Andini mematri dirinya di depan cermin. Wajahnya masih murung walau sudah ia rias secantik mungkin. Pipinya terlihat agak tirus berkat olesan bedak. Hijab berenda panjangnya dengan gaun merah berenda juga kini menyelimuti dirnya malam ini.
Andini mendesah berat. Ini harus terjadi. Banyak yang ingin ditanyakan kepada ayah mengenai pertemuan ini. Kenapa mendadak? Kenapa tidak ada kabar sebelumnya? Kemana ayah selama ini, pulang-pulang langsung memutuskan hal seperti ini? Apa belum cukup mengerti kalau Andini selalu keberatan dengan keputusan yang muncul tiba-tiba ini?
Namun semuanya tidak lagi ia pikirkan. Kini yang ada di otaknya hanya dua cowok di dekatnya. Bukan, mereka memang dekat tetapi sebetulnya cukup jauh untuk sekadar menyapa. Entah, apa ini yang namannya rasa bahagia lantaran bisa menemukan pelarian sementara atau karena Andini telah putus asa.
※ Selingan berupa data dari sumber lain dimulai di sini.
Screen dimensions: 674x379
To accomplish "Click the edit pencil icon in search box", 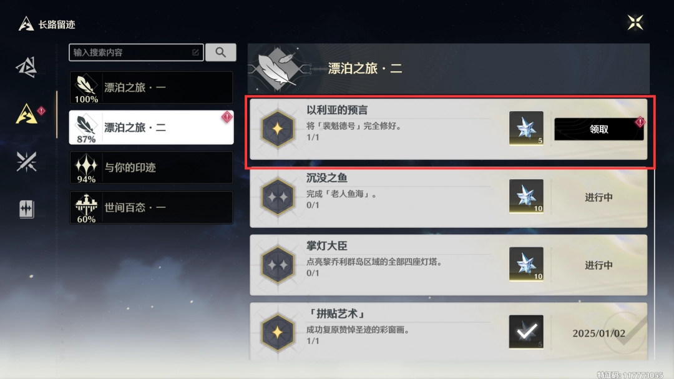I will coord(195,52).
"Gak mungkin cowok segede Reza nggak tahu maksud gue tadi," lanturnya kesal. "udah pasti kan dia itu nolak gue. Udah pasti."
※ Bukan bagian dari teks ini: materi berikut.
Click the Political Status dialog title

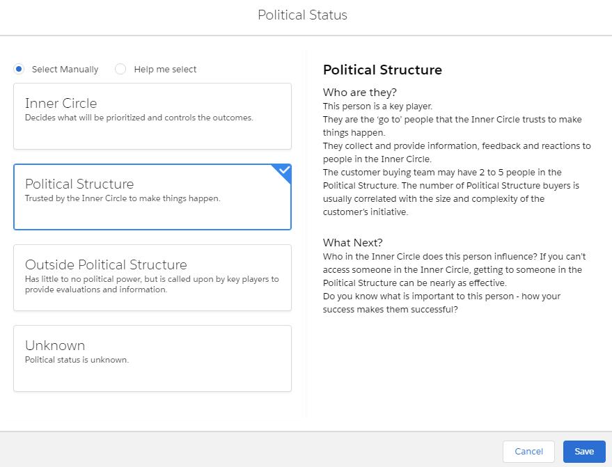point(302,15)
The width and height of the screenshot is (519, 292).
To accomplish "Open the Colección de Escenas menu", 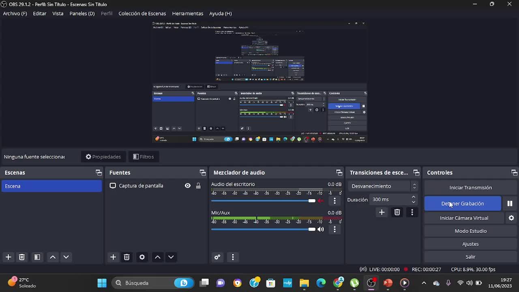I will click(x=142, y=13).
Dia tidak berhenti sampai di situ, ingatannya tentang Irvan kembali merekah ruah. "Dan Irvan, ngapain sih lo itu suka sama gue? Banyak cewek kaya yang sederajat sama elo. Pasti mereka juga lebih cantik. Ngapain milih gue?"
Andini menatap dirinya sekali lagi pada cermin. "Sudahlah, pusing. Gue nggak bilang ini pelarian. Cuma... memang udah nggak ada jalan buat gue milih dengan siapa cinta gue berlabuh nanti. Ini udah takdir, dan harusnya gue sadar lebih dini."
Andini menarik napas dalam-dalam hingga tenggorokannya terasa sesak dan tercekat. Satu tarikan napas ingin ia jadikan momen menghapus semua kenangan pahit serta indah bersama Reza maupunm Irvan.
Andini mengembuskan napasnya perlanan. Lalu memandangi bayangannya lagi di dalam cermin. Lalu ia sadar... kenangan tak semudah itu dilupakan.
"Din," suara ayah dan ketukan pintu itu mengagetkannya. Andini membalas dan segera beranjak keluar saat ayah bilang, "Mereka sudah datang."
Andini duduk di ruang makan di lantai satu rumahnya. Meja persegi dengan susunan banyak sajian masakan dan minuman seharusnya membuat selera makannya meledak seketika, tetapi sayangnya tidak. Entah kemana benak Andini malam ini.
Dia sudah melakukan yang diperintahkan ayah. Duduk manis sebentar menunggu mereka masuk dan makan malam—walau tidak bisa lagi disebut makan malam karena ini jam setengah dua belas. Jantung Andini berdetak normal, bahkan di saat seperti ini. Dia sudah tidak peduli siapa pendamping masa depannya. Kalau harus menikah dengan cowok pilihan ayah, ya menikah saja. Punya anak, ya punya anak. Jadi Ibu Rumah Tangga dan meninggalkan kuliah, ya jadikan saja. Malas merepotkan hal itu.
"Ah, terimakasih sudah mau menjamu saya, Pak Andri."
"Tidak apa-apa, Pak Direktur. Sedikit terlambat tapi saya sangat senang Anda sudah datang."
"Aduh jangan panggil Pak Direktur, kita dulu kan tetangga. Lagian bentar lagi jadi besan. Masih kaku aja, Pak Andri ini."
Ayah Andini—Pak Andri—tertawa renyah mendengar candaan dari orang asing itu.
Tetangga? Dulu? Memangnya pernah Andini punya tetangga seperti orang yang dipanggil Pak Direktur itu?
Andini lantas berdiri dan menoleh ke pemilik suara bass tersebut. Dia menunduk memberi salam, yang langsung dibalas oleh Pak Direktur dengan salam juga. Andini memang seperti pernah melihatnya, tapi kapan dan di mananya tidak bisa mengingat. Dia agak curiga dengan pemikirannya.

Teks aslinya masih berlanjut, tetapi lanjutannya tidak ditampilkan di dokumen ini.